Let’s say you are in your early 30s and have a BRCA1 mutation. But you tell your high-risk cancer specialist you still want to have more children. You may decide you want to wait a few years before making a final decision regarding preventive surgery. This is a common situation.
However, we typically recommend preventive removal of the ovaries and fallopian tubes in women with BRCA1 mutations before age 40. If there is a family history of ovarian cancer — especially early cancer, such as cancer at age 35 — then your doctor may encourage you to act more quickly.
What follows surgery?
The answer to this question depends on your age, too. For women who are premenopause age, having your ovaries removed can cause symptoms of menopause such as hot flashes and vaginal dryness.
Doctors often treat these symptoms with hormone replacement therapy.

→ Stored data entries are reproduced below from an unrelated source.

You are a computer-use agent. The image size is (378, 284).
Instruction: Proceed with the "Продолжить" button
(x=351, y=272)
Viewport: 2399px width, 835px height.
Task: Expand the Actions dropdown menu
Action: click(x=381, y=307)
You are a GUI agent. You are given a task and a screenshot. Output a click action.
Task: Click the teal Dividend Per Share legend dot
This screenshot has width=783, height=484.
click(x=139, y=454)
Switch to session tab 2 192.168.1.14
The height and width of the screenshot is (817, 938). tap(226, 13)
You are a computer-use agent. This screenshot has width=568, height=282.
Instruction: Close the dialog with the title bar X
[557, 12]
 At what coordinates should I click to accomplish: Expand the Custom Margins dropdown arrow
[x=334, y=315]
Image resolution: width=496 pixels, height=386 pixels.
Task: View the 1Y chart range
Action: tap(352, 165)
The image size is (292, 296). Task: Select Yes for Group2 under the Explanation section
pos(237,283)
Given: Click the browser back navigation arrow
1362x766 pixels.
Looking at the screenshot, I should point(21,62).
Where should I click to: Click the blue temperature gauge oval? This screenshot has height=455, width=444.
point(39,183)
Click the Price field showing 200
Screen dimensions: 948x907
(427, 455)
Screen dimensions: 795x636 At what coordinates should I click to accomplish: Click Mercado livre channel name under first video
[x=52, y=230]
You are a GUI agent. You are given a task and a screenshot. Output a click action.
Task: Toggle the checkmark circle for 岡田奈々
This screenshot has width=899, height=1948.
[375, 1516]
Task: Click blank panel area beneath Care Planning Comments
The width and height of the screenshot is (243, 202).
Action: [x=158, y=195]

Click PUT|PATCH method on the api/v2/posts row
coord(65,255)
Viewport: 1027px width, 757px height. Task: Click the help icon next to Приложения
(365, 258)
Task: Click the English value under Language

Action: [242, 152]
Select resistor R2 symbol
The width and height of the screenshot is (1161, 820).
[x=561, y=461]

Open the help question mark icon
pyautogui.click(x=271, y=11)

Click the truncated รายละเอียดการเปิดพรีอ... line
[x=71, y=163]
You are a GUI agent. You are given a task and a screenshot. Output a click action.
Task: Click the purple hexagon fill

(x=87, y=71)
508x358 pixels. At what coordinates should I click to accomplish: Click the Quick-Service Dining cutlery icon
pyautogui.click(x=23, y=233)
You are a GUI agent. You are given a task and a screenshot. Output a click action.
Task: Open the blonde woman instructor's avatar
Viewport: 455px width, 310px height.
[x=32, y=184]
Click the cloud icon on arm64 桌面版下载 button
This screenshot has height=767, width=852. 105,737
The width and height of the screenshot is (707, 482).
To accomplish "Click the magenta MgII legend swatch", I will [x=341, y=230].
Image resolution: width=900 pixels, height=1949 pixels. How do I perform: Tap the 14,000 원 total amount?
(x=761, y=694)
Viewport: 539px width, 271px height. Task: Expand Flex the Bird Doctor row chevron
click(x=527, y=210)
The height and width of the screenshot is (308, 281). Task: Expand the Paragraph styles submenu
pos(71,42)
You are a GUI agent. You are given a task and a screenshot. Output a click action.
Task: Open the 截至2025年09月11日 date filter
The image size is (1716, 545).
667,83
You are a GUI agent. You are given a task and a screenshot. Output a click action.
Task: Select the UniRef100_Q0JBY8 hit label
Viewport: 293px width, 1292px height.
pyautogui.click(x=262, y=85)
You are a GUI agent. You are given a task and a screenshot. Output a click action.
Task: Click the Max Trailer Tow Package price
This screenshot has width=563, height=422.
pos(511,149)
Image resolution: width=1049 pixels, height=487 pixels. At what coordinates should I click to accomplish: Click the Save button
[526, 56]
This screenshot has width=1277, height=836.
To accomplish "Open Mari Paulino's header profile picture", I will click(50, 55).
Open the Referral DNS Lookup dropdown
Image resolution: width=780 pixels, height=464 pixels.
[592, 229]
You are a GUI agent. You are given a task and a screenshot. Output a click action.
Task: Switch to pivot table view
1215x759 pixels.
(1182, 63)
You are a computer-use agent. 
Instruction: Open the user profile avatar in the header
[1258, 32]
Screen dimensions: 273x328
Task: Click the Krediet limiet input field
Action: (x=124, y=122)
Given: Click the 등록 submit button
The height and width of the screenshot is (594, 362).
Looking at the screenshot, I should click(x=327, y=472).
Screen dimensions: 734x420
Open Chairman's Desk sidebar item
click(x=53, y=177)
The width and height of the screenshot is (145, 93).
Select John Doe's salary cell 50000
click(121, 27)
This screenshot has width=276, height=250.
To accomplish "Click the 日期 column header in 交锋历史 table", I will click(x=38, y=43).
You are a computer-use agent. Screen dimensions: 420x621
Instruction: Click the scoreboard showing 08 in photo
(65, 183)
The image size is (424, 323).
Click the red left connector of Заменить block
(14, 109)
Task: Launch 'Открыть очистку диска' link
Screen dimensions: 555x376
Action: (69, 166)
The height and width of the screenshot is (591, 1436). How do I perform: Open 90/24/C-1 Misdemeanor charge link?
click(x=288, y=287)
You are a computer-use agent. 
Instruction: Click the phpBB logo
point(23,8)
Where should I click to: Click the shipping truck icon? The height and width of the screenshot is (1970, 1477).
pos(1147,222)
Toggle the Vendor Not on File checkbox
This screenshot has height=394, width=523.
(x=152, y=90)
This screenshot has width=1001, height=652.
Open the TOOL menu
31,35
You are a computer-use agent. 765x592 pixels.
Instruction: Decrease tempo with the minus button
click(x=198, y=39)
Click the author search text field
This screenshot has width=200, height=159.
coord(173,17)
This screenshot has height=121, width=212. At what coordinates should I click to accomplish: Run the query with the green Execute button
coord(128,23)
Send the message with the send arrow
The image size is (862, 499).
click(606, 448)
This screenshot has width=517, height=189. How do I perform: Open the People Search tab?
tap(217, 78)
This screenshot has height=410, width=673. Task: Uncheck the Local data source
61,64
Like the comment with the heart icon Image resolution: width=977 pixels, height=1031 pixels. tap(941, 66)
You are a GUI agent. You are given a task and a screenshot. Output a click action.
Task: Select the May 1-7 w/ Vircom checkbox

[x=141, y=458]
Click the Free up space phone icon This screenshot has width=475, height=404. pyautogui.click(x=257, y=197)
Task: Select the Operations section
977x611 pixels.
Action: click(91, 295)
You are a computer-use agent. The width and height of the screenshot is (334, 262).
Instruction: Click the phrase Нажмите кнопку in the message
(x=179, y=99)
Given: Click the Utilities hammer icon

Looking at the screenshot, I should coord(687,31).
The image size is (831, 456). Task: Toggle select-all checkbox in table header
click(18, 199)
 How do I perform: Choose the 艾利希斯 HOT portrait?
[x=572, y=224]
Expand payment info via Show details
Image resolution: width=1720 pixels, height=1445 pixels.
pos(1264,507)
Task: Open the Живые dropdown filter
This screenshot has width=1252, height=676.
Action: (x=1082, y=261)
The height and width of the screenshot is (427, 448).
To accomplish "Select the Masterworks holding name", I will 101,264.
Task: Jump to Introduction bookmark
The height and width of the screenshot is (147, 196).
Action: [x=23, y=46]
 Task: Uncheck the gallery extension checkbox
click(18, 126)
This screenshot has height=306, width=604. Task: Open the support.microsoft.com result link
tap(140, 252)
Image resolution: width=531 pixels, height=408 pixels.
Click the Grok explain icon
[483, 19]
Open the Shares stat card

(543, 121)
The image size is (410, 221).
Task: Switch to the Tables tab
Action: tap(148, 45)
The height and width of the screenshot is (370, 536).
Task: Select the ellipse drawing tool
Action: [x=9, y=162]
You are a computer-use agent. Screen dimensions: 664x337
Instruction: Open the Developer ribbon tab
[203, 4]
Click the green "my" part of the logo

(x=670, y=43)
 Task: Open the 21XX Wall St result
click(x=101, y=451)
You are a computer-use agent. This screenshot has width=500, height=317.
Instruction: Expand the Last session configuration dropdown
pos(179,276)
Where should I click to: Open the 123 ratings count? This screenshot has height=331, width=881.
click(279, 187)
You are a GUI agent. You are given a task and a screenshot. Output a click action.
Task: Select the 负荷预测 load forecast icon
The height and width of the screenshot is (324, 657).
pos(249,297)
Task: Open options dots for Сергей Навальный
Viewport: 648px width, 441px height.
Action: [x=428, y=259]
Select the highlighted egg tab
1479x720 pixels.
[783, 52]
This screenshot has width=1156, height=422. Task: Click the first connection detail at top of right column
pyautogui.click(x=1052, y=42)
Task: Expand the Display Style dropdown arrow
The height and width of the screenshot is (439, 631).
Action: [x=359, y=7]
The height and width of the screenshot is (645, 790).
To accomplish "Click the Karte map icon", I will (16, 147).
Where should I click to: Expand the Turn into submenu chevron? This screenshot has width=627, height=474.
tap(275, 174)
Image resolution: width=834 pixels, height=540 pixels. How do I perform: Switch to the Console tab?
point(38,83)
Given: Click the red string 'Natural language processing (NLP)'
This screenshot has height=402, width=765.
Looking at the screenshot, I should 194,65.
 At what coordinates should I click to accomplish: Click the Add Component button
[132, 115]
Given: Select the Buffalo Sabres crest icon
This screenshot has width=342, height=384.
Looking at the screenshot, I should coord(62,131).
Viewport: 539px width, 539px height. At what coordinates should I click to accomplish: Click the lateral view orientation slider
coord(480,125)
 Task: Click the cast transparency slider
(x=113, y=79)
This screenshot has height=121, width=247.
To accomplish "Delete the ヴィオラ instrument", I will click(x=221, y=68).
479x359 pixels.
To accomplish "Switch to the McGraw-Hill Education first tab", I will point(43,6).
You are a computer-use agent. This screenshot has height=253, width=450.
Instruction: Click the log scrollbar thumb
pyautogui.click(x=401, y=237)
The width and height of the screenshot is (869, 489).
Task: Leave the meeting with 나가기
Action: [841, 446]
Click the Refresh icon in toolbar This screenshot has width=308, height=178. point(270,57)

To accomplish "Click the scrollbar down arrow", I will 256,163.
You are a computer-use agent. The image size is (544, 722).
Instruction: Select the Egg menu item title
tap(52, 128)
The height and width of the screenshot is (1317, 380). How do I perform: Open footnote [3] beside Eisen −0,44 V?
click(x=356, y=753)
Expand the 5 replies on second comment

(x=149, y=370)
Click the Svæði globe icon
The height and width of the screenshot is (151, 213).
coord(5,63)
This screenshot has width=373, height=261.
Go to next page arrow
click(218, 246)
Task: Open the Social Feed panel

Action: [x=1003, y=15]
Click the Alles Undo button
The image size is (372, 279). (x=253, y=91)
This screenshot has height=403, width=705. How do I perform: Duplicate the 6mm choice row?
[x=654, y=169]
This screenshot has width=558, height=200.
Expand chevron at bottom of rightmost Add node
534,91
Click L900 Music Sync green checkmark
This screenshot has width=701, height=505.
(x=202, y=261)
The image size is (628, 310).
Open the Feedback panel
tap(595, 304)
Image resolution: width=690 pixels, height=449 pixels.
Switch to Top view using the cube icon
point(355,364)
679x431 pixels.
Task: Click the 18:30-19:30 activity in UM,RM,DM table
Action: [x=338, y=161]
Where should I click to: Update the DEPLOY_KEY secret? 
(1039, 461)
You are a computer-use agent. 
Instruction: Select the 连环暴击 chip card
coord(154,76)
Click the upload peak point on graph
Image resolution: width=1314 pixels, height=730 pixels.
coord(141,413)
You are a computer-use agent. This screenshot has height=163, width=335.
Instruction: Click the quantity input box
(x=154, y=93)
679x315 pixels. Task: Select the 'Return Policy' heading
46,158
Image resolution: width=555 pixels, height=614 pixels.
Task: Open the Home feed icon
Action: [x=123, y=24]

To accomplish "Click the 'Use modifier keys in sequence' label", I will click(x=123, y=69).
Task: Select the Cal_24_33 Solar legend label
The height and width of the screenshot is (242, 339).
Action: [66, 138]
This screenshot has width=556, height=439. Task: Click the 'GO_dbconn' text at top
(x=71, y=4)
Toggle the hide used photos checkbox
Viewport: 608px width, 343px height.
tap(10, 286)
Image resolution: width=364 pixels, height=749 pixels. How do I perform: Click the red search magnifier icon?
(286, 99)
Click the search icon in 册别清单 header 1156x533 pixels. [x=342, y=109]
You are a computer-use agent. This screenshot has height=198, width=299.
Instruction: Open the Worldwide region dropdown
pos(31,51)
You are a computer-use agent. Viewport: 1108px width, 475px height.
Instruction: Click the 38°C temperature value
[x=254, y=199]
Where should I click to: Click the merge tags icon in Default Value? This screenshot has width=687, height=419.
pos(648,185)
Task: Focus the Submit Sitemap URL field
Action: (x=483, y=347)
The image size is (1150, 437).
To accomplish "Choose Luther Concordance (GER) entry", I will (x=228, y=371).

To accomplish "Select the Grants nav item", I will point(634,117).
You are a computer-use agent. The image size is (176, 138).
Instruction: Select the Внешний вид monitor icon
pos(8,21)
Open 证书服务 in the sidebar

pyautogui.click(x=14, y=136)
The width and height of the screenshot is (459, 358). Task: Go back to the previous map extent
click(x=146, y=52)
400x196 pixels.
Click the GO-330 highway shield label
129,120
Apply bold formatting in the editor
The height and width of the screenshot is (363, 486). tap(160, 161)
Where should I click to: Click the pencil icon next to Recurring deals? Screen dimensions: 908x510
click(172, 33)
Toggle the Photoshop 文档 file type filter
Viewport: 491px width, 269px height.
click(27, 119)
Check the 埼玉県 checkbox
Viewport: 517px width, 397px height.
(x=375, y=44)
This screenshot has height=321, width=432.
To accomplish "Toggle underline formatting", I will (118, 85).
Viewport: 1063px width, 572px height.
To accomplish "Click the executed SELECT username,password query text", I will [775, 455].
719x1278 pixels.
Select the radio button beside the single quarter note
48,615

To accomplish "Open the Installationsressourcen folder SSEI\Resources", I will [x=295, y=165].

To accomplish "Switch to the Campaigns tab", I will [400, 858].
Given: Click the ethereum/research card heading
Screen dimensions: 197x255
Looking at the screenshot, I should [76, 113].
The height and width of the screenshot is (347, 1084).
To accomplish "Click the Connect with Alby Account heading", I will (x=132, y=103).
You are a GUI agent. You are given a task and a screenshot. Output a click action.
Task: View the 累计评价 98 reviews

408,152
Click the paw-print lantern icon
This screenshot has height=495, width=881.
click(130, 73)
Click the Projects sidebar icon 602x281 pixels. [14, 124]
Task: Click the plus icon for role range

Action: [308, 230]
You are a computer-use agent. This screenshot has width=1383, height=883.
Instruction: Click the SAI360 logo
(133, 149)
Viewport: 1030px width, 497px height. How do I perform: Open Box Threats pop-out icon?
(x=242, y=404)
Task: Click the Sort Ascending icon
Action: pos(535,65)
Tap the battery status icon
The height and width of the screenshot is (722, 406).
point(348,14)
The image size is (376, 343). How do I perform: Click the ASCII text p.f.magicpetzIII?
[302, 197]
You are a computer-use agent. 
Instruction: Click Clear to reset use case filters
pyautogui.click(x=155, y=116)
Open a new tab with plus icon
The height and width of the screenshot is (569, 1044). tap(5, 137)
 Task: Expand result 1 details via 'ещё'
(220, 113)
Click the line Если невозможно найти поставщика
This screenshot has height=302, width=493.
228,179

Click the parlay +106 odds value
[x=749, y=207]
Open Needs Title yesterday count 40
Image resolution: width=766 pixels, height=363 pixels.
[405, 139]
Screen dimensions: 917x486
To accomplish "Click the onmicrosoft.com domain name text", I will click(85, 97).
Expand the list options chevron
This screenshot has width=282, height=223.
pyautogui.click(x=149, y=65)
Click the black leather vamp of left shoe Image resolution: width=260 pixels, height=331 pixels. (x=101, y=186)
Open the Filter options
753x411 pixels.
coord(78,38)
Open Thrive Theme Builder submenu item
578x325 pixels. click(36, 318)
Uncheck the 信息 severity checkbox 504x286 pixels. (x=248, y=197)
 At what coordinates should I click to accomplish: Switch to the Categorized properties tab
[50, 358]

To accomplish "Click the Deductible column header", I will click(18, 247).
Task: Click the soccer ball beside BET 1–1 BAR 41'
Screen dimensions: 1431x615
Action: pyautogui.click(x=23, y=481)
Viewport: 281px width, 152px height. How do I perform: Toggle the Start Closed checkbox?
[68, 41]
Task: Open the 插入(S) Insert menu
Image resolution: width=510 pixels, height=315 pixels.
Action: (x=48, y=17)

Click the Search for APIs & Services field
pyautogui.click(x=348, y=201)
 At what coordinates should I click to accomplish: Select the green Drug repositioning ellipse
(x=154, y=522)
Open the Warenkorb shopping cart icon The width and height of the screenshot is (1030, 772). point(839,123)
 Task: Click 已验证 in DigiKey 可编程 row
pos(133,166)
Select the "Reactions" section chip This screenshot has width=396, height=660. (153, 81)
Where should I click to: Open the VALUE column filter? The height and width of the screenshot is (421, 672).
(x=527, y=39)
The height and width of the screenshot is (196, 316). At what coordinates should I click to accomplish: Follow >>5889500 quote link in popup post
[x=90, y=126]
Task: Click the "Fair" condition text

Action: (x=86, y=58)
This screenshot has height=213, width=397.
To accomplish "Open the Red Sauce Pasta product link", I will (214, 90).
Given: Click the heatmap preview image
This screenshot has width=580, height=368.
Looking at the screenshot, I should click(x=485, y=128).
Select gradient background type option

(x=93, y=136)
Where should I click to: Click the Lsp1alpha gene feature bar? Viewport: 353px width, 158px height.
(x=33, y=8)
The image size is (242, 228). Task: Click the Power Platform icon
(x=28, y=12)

In women with BRCA1 or BRCA2 mutations, they may consider estrogen-only replacement therapy.
Finding the appropriate therapy and doses takes time. There has been some controversy over whether hormone replacement therapy increases cancer risk in certain populations. Because of that, the goal is to use as little therapy as possible to minimize risk.
Ultimately, the decision to have preventive surgery comes down to you, the patient. But with a team to lean on — from genetics experts to high-risk cancer specialists — it’s not a decision you have to make alone.